In determining whether to waive a juvenile to adult court, judges typically consider the youth's potential for future violence and "amenability to treatment" in the juvenile system. The caseload of adolescents who are formally processed by the juvenile courts has increased by 75% over the past decade, and, as a consequence, there is now a great demand for assessments of juveniles' "treatability" and risk for future violence. Because wavier decisions can affect a youth's development and have long-term, serious consequences for the young person's life, it is imperative that amenability and risk assessments be based on accurate and valid indicators.

Recently, a number of researchers have implied or asserted that clinicians should use measures of
psychopathy to assess these issues and guide consequential decisions about serious juvenile offenders. Psychopathy is a personality disorder defined chiefly by callousness and emotional detachment. Psychopaths are typically charismatic individuals who readily manipulate others and engage in risky behaviors designed to satisfy their own personal needs. They are undeterred by pangs of conscience and have little or no concern for the welfare of others. Studies of adult offenders indicate that psychopathic individuals are four times as likely as non-psychopathic offenders to commit a future violent crime.

The predictive power of measures of psychopathy in studies of adult offenders, in conjunction with increasing pressure to identify juvenile delinquents who are likely to commit future violence, has sparked considerable interest in juvenile psychopathy. Indeed, diagnoses of psychopathy are now being used in North America to justify decisions that juvenile offenders be tried in adult court and serve longer sentences. Adolescents who are diagnosed as "budding psychopaths" are assumed to be more dangerous and less amenable to treatment.

Ideally, measures of psychopathy would reliably identify the subgroup of adolescents who will continue with antisocial behavior and go on to be adult psychopaths. To date, however, no research has examined whether psychopathy is a stable trait across adolescence and adulthood. Questions about the stability of psychopathy over time should be investigated directly before measures of juvenile psychopathy are applied to make legal decisions about adolescents that have long-term consequences. Knowing whether we can reliably assess psychopathy during adolescence, and whether such assessments predict adult psychopathy, is especially important, because normative, but transient, characteristics of adolescence (e.g., impulsivity, risk-taking, egocentrism) easily may be mistaken for what are presumed to be permanent traits of psychopathy. If this is so, applying adult markers of psychopathy to adolescents may result in invalid diagnoses of psychopathy and inappropriate waiver decisions.

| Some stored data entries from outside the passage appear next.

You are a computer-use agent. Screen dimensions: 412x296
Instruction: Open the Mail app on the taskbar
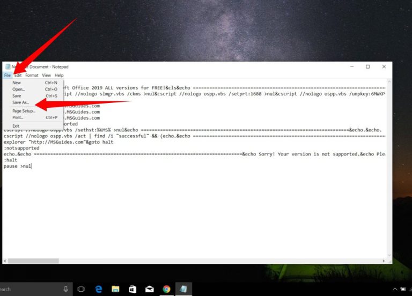[150, 289]
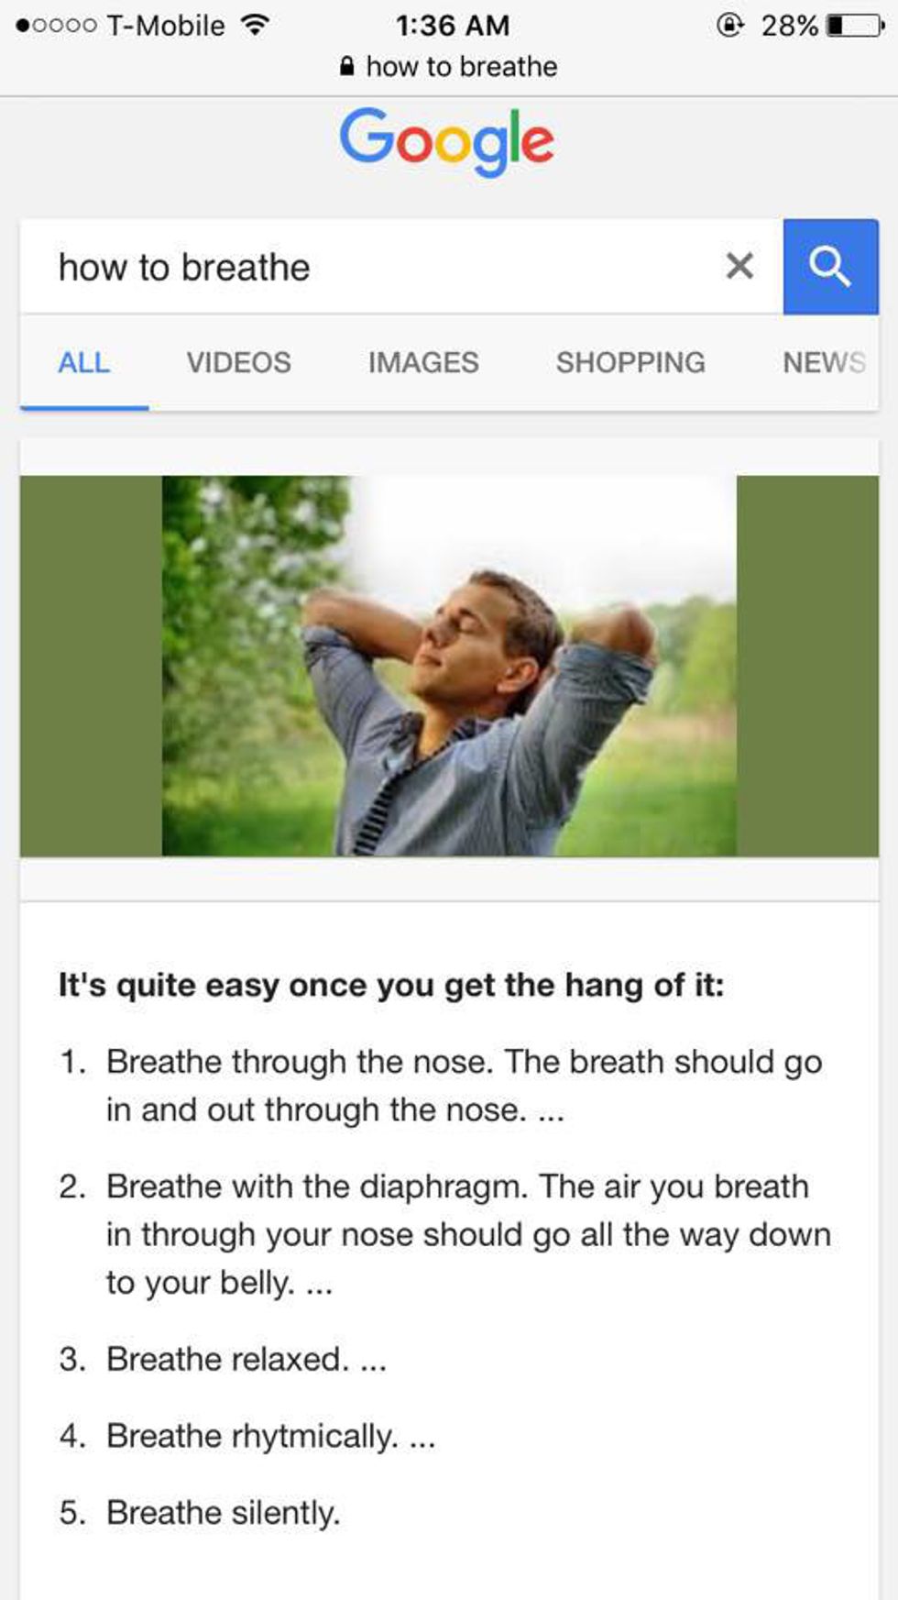Tap the 'Breathe silently' list item
This screenshot has height=1600, width=898.
click(224, 1512)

Because adolescence is a time of enormous developmental change, it is imperative that we learn more about the stability, nature, and manifestations of psychopathy during the adolescent years before embracing the use of this construct as a valid component in the evaluation of juvenile offenders. In this cross-sequential study, we plan to follow approximately 320 juvenile and adult offenders over a one-year period. After conducting an initial interview with these offenders, we conduct one-month and then one-year follow-up interviews. We do so in order to achieve three primary goals:

· To compare adolescents and adults on measures of psychopathy in light of their developmental maturity.
· To compare adolescents and adults on the relation between psychopathy and particular types of violence.
· To describe the stability of psychopathy over time in adolescents and adults.

Progress to Date

This study is currently in the field. Preliminary findings will be presented at the American Psychology - Law Society and the Society for Research on Adolescence, both in March, 2004. In addition, the first empirical article regarding this study will appear in Behavioral Sciences & the Law in 2004.